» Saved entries
---+---

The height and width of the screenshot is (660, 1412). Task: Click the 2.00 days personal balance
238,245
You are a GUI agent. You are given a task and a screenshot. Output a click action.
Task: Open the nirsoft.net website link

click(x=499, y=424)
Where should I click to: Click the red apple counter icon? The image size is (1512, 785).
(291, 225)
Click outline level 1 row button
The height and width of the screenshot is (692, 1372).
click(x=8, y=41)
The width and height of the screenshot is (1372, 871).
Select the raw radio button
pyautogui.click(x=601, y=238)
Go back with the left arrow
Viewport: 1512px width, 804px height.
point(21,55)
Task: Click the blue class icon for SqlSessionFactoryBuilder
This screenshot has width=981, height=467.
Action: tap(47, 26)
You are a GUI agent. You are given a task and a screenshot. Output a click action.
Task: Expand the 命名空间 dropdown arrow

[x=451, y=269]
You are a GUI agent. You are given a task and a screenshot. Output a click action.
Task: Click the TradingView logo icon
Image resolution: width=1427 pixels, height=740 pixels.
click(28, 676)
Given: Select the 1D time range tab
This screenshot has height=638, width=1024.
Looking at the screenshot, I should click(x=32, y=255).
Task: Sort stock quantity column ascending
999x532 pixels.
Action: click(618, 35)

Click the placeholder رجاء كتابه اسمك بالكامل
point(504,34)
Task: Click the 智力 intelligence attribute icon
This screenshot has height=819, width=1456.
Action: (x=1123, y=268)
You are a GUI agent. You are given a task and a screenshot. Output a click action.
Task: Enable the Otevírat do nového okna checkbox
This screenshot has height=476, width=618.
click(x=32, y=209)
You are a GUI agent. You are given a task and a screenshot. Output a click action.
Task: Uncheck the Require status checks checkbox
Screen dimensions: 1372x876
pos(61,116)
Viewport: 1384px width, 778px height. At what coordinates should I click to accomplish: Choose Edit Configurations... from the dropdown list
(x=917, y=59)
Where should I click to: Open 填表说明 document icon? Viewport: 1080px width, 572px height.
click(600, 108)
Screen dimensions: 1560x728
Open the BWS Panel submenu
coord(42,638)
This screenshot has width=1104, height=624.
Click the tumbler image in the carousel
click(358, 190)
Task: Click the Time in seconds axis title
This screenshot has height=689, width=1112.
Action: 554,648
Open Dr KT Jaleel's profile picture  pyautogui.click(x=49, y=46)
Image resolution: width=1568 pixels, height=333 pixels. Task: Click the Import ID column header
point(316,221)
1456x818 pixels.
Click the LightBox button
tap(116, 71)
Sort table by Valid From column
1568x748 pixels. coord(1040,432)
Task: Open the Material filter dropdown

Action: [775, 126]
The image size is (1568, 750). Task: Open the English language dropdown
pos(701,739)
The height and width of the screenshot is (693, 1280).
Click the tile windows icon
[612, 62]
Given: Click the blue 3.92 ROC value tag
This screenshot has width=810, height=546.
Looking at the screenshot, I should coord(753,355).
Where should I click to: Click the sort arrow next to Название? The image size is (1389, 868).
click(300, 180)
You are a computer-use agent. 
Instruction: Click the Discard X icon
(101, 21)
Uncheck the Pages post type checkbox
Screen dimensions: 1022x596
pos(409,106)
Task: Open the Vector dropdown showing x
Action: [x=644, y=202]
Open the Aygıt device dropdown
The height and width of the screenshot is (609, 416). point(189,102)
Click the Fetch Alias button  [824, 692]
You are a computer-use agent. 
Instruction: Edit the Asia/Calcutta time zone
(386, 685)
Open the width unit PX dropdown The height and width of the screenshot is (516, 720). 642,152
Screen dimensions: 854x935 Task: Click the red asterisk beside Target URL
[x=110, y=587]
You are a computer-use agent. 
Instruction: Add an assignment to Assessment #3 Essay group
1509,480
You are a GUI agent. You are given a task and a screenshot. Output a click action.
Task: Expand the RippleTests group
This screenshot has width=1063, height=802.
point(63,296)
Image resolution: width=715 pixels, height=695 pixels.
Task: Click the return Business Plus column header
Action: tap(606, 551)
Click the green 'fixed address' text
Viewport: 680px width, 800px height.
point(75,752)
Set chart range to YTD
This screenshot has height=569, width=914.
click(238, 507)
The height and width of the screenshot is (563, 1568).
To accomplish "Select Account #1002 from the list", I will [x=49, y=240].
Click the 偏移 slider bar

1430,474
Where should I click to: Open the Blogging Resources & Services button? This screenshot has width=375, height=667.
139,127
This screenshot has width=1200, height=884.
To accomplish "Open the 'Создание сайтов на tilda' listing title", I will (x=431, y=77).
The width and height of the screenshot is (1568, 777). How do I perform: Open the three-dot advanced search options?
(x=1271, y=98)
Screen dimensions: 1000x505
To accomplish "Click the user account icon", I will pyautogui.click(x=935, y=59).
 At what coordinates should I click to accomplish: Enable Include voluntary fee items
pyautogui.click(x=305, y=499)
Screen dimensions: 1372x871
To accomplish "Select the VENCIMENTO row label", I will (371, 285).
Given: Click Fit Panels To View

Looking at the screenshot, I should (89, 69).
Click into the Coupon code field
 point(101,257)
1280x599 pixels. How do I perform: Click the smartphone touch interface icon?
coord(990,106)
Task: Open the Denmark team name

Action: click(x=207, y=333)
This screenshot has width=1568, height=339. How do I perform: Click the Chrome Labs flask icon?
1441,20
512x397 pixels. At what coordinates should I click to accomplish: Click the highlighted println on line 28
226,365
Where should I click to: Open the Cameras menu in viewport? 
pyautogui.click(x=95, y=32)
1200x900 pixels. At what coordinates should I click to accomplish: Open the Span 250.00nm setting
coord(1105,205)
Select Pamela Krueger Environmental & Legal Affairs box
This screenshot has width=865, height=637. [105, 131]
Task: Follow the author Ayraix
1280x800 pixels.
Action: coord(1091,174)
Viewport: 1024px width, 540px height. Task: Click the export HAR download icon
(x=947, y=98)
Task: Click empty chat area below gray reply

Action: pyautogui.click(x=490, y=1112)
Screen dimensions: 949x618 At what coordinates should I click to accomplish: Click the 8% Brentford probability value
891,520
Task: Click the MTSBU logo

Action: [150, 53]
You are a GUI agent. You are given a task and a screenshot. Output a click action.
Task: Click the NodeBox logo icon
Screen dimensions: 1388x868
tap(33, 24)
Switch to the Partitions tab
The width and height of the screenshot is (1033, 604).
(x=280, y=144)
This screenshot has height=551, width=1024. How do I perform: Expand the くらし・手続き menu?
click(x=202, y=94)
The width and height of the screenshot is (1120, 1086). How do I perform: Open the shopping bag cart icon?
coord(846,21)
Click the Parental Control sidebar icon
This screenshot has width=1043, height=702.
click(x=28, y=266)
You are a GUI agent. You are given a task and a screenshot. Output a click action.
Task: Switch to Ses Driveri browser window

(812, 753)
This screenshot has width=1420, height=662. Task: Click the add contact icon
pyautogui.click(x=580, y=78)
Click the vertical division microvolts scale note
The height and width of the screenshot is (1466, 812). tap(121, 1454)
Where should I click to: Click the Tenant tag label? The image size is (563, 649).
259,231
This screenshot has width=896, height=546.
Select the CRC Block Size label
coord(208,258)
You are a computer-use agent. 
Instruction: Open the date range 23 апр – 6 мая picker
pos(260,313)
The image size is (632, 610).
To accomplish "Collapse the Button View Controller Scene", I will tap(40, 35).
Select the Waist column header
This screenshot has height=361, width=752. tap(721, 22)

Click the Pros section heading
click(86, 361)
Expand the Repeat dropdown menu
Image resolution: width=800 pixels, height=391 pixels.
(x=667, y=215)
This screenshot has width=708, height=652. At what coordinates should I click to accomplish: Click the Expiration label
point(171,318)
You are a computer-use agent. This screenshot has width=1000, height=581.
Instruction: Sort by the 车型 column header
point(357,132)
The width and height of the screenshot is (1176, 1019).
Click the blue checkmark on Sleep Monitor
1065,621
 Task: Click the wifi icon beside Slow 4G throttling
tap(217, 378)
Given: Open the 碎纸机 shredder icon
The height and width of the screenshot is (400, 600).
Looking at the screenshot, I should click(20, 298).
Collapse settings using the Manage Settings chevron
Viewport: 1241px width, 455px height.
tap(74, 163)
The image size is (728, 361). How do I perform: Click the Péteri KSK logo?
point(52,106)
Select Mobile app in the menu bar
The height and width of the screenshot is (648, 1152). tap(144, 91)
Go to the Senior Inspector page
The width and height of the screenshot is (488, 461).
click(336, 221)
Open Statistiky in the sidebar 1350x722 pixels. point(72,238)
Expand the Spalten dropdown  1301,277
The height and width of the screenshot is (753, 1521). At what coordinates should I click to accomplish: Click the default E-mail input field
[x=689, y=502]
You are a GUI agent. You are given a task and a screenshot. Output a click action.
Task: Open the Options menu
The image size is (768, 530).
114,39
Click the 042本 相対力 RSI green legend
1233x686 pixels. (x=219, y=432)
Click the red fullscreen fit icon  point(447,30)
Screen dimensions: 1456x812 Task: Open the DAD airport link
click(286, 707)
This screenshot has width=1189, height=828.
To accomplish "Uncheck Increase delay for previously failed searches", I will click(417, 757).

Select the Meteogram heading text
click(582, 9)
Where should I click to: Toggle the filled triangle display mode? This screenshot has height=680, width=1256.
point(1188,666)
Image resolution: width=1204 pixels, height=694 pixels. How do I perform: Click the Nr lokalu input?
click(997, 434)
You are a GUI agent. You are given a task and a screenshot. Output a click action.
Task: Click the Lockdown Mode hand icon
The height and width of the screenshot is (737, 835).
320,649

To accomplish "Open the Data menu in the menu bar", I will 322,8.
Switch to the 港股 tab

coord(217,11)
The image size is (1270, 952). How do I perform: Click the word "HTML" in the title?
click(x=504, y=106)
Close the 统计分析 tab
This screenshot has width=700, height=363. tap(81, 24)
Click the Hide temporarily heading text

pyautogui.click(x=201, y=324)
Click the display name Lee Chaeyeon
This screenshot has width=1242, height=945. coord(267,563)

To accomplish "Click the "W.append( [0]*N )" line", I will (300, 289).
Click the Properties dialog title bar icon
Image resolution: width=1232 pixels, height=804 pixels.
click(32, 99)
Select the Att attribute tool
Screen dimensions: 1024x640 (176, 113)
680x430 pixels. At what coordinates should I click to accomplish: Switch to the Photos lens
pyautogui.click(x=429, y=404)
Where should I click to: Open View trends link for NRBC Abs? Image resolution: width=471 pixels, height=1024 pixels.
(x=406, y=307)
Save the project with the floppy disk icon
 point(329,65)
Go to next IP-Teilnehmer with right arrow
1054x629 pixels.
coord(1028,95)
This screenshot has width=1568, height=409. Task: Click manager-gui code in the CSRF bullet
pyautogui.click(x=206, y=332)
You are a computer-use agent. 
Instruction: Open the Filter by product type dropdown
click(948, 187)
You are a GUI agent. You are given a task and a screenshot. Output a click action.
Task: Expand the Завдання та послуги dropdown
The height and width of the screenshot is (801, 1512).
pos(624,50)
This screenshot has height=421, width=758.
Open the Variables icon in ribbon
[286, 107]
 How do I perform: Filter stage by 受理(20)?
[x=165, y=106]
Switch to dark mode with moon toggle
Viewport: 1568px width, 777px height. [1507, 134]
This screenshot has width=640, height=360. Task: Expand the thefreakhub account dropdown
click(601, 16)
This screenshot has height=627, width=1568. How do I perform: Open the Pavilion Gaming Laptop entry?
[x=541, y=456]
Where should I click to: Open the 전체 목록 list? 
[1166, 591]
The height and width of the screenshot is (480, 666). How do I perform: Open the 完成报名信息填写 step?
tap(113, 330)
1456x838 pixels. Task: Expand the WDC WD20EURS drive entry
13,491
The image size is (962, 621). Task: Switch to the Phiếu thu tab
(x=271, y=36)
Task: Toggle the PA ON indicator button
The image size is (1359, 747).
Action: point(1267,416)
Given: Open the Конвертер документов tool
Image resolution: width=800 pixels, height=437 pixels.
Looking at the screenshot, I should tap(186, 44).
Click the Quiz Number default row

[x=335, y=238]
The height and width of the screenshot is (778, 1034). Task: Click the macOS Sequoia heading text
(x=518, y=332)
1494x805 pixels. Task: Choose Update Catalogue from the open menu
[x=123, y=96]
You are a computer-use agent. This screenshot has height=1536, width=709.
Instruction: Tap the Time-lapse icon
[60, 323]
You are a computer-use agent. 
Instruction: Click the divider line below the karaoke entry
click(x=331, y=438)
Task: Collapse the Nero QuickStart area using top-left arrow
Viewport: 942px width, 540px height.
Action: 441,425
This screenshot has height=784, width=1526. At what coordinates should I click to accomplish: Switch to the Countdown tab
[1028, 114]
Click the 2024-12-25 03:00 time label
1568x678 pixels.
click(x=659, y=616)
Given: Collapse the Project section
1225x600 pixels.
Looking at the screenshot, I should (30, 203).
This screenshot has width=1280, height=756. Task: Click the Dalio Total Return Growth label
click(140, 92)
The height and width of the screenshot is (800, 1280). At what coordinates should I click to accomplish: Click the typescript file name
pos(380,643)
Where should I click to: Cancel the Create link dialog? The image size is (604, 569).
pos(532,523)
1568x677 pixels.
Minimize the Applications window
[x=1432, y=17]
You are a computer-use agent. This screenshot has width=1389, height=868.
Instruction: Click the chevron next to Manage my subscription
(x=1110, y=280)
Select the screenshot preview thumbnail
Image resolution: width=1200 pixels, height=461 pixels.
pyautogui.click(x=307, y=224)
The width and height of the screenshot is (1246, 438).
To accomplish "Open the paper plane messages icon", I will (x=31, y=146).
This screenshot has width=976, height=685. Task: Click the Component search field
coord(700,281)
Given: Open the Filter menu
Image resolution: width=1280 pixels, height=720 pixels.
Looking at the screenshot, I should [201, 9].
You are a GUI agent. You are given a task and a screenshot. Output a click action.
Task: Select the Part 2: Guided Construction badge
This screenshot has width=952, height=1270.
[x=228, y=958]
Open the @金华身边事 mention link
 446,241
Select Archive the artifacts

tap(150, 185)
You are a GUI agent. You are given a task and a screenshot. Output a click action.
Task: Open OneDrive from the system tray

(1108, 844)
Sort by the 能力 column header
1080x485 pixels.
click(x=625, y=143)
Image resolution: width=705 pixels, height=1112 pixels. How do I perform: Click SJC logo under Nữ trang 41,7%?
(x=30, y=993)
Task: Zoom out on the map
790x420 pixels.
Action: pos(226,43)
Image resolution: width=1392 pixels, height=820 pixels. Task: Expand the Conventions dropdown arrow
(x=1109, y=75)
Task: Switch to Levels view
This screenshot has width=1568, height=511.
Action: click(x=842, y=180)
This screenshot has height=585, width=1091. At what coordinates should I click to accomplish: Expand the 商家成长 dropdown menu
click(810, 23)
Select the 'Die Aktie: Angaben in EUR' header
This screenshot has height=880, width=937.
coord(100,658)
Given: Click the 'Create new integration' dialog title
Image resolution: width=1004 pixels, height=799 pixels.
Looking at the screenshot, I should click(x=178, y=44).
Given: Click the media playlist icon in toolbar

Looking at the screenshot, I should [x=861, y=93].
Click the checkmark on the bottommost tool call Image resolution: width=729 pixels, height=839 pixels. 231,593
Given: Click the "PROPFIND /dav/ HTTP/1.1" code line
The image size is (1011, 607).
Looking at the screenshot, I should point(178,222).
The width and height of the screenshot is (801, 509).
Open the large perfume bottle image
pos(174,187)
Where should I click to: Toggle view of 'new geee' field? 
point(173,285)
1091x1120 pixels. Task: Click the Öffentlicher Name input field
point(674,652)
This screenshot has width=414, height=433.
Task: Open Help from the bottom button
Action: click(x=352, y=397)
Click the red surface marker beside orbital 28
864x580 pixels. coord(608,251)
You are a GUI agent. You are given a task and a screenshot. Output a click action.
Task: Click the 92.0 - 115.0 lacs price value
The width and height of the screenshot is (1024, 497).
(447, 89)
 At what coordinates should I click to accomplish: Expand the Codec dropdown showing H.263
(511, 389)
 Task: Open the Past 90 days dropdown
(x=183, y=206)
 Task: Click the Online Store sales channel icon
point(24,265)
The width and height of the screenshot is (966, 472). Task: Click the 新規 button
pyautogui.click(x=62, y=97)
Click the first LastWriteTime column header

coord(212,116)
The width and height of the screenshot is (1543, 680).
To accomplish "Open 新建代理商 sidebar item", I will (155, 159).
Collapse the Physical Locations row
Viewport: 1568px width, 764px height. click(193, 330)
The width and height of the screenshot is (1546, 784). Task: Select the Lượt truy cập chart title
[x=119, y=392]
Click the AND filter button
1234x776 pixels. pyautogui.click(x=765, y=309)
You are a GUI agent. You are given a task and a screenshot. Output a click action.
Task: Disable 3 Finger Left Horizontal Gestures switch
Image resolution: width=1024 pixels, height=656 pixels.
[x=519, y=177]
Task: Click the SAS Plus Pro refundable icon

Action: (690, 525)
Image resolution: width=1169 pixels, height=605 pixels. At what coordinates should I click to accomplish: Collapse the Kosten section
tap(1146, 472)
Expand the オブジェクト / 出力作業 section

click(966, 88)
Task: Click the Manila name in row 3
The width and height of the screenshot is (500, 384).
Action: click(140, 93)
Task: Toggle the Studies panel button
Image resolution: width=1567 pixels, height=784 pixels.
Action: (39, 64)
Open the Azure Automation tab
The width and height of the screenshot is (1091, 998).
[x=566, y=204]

---+---

» The task
Show me all lines in the records that contain "sidebar".

» Task response
Click the Parental Control sidebar icon
Open Statistiky in the sidebar 1350x722 pixels. point(72,238)
To accomplish "Open 新建代理商 sidebar item", I will (155, 159).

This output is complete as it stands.